All tasks in Queue done, but program not continuing

All tasks in Queue done, but program not continuing - python

I have a thread class defined like this:
#!/usr/bin/python
import threading
import subprocess
class PingThread (threading.Thread):
ipstatus = ''
def __init__(self, ip):
threading.Thread.__init__(self)
self.ipaddress = ip
def ping(self, ip):
print 'Pinging ' + ip + '...'
ping_response = subprocess.Popen(["ping", "-c", "1", ip], stdout=subprocess.PIPE).stdout.read()
if '100.0% packet loss' not in str(ping_response):
return True
return False
def set_ip_status(self, status):
self.ipstatus = status
def get_ip_status(self):
return self.ipstatus
def run(self):
self.ipaddress = self.ipaddress.strip('\n\t')
pingResponse = self.ping(self.ipaddress)
if pingResponse:
self.set_ip_status(self.ipaddress + ' is up!')
else:
self.set_ip_status(self.ipaddress + ' is down!')
I am going through a list of ip addresses and sending it to the PingThread and having this class ping the ip address.
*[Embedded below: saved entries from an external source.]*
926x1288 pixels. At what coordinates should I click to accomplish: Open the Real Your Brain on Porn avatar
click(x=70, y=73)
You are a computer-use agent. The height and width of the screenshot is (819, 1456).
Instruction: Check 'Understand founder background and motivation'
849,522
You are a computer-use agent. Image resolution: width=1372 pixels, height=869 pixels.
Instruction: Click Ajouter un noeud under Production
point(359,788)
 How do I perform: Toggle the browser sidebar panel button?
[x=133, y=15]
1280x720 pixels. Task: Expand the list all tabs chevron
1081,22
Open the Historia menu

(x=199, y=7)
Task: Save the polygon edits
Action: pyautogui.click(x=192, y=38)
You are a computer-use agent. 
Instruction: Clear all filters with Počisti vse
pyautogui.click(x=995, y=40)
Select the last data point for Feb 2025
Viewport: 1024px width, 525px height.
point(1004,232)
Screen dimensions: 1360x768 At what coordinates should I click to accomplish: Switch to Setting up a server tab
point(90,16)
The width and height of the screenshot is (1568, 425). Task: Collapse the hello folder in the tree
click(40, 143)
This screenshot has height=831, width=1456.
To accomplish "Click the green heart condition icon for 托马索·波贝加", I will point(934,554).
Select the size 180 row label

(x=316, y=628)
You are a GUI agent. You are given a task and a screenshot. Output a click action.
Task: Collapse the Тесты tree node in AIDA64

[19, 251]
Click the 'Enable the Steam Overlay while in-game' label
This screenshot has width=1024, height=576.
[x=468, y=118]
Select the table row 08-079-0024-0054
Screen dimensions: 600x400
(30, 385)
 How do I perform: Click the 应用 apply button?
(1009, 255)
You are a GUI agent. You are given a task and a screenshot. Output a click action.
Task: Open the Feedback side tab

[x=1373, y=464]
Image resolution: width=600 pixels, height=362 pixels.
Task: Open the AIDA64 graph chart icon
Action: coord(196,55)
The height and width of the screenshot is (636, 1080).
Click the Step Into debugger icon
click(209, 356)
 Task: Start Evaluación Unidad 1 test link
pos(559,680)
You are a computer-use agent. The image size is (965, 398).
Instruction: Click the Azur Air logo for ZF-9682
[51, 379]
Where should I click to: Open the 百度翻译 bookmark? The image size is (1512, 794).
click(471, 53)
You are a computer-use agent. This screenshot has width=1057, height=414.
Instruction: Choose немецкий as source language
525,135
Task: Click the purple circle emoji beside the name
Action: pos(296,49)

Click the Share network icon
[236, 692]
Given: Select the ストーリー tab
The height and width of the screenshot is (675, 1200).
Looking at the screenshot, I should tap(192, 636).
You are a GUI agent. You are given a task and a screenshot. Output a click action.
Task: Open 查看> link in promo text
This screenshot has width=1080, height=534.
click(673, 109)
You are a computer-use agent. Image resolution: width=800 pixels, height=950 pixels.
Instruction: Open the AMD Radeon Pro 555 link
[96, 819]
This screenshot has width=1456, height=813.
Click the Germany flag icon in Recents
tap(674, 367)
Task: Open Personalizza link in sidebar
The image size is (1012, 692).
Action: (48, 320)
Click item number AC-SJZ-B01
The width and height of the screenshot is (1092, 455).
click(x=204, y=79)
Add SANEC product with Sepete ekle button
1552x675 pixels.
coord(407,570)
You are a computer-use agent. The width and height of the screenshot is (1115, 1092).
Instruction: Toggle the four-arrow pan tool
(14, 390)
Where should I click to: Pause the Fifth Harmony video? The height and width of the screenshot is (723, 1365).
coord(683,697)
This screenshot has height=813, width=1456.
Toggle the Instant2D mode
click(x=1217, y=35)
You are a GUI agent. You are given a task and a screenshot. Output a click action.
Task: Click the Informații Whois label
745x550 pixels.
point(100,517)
When these threads are all done I want it to go through and get the status of each one by calling get_ip_status(). I have q.join() in my code, which is supposed to wait until all items in the queue are complete (from my understanding, correct me if I'm wrong, still new to threading) but my code never gets passed the q.join. I tested and all threads do get completed and all ip addresses get pinged, but q.join() isn't recognizing that. Why is this? What am I doing wrong? I am creating the threads like this:
q = Queue.Queue()
for ip in trainips:
thread = PingThread(ip)
thread.start()
q.put(thread)
q.join()
while not q.empty():
print q.get().get_ip_status()

You're misunderstanding how Queue.join works. Queue.join is meant to be used with Queue.task_done; On the producer end, you put items into the Queue on one end, then call Queue.join to wait for all the items you've put to be processed. Then on the consumer end, you get an item from the Queue, process it, then call Queue.task_done when you're done. Once task_done has been called for all the items that have been put into the Queue, Queue.join will unblock.
But you're not doing that. You're just starting a bunch of threads, adding them to aQueue, and then calling join on it. You're not using task_done at all, and you're only calling Queue.get after Queue.join, and it looks like you're just using it to fetch the thread objects after they've completed. But that's not really how it works; The Queue has no idea there a Thread objects in it, and simply calling Queue.join won't wait for the Thread objects inside it to complete.
Really, it looks like all you need to do is put the threads in a list, then call join on each thread.
threads = []
for ip in trainips:
thread = PingThread(ip)
thread.start()
threads.append(thread)
for thread in threads:
thread.join()
print thread.get_ip_status()

As the docs say, Queue.join
Blocks until all items in the queue have been gotten and processed.
But you don't every try to get the items until after the join (and even then, you don't mark them processed).
So, you can't get past the join until you finish the while loop, which you can't get to until you get past the join, so you block forever.
To make that join work, you'd have to change those last three lines to something like:
while not q.empty():
print q.get().get_ip_status()
q.task_done()
q.join()
However, a much simpler solution is to just not join the queue. Instead, you could join all of the threads; then you know it's safe to get all the values. But note that if you do this, there's no reason for the queue to be a Queue; it can just be a plain old list. At which point you've effectively got dano's answer.
Alternatively, you could change your code to actually make use of the queue. Instead of putting the threads in the queue, pass the queue to the thread function, and have it put its results on the queue, instead of storing it as an attribute. Then, you can just loop over the get() as you're doing, and it will automatically take care of all the blocking you need. The example for Queue.join in the docs shows how to do almost exactly what you'd want to do.
The advantage of the latter solution is that you no longer need your tasks and threads to map one-to-one—e.g., use a pool of 16 threads running 128 tasks, and you're still going to end up with 128 values on the queue.*
* But if you want to do that, you probably may to use multiprocessing.dummy.Pool or (from the concurrent.futures backport on PyPI) futures.ThreadPoolExecutor instead of building it yourself.

Related

Can a python Multiprocessing queue be passed to the child process?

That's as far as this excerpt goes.